PROMPT. Copy every line of the data that includes the string "will".
-----
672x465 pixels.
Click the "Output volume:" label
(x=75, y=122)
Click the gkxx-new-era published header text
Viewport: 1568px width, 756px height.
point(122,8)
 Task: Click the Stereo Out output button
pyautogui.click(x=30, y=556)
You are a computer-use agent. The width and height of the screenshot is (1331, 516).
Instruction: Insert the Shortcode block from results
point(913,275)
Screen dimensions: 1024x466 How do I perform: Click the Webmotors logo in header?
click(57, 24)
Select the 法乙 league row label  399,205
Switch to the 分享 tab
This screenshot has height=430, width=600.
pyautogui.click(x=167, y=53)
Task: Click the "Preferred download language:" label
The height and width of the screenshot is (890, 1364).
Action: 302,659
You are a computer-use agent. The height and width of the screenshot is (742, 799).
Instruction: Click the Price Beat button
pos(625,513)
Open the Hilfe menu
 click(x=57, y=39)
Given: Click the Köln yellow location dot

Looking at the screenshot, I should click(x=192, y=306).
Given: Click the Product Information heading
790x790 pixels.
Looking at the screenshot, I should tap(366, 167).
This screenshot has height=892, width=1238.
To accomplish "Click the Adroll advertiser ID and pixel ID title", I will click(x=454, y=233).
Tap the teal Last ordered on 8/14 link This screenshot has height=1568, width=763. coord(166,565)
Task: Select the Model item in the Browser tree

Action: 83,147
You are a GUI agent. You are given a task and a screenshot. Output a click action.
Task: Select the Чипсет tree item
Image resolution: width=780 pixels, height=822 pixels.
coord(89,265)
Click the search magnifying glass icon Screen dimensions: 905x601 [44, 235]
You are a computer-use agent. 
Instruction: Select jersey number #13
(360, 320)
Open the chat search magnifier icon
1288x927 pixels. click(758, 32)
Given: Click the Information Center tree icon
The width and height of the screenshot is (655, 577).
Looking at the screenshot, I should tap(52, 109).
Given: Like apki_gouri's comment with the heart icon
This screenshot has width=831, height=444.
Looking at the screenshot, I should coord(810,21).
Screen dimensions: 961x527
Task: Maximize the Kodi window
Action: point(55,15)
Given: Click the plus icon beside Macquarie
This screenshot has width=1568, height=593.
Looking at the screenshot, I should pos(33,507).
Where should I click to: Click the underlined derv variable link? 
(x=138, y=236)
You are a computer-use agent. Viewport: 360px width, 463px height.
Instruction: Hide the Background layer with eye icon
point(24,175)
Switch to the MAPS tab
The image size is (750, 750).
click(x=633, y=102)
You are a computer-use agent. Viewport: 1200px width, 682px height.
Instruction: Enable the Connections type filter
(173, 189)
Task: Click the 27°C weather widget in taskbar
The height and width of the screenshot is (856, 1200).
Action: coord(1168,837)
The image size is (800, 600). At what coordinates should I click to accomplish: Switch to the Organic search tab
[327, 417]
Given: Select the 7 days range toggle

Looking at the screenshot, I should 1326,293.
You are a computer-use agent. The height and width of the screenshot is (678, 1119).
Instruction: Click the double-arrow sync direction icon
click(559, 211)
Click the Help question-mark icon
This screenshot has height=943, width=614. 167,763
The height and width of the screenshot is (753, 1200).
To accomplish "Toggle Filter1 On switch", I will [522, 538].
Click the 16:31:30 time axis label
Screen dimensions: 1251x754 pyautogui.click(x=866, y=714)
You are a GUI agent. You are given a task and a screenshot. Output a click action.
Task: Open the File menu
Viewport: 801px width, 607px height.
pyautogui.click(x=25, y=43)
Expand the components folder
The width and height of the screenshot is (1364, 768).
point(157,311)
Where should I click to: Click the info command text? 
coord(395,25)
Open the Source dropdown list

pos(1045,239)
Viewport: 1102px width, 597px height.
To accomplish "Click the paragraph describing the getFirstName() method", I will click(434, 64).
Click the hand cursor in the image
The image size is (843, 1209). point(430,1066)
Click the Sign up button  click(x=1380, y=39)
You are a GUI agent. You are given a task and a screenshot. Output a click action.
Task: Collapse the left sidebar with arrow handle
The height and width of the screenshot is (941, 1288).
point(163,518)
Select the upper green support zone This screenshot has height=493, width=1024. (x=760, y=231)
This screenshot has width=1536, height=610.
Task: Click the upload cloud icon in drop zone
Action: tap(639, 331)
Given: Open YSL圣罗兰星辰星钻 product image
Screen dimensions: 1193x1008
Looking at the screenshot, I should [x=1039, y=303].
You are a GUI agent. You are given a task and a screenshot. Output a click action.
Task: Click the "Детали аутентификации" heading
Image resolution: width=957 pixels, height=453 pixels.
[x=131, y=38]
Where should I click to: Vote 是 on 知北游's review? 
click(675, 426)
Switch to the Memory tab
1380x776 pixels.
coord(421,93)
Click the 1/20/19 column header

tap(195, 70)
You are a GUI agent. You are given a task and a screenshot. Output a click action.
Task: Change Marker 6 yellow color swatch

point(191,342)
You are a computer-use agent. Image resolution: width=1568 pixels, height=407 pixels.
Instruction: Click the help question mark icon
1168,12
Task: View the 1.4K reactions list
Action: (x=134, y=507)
-----
RESULT OF THIS EXERCISE.
To accomplish "Click the Adroll advertiser ID and pixel ID title", I will click(x=454, y=233).
To accomplish "Toggle Filter1 On switch", I will [522, 538].
To accomplish "Click the paragraph describing the getFirstName() method", I will click(434, 64).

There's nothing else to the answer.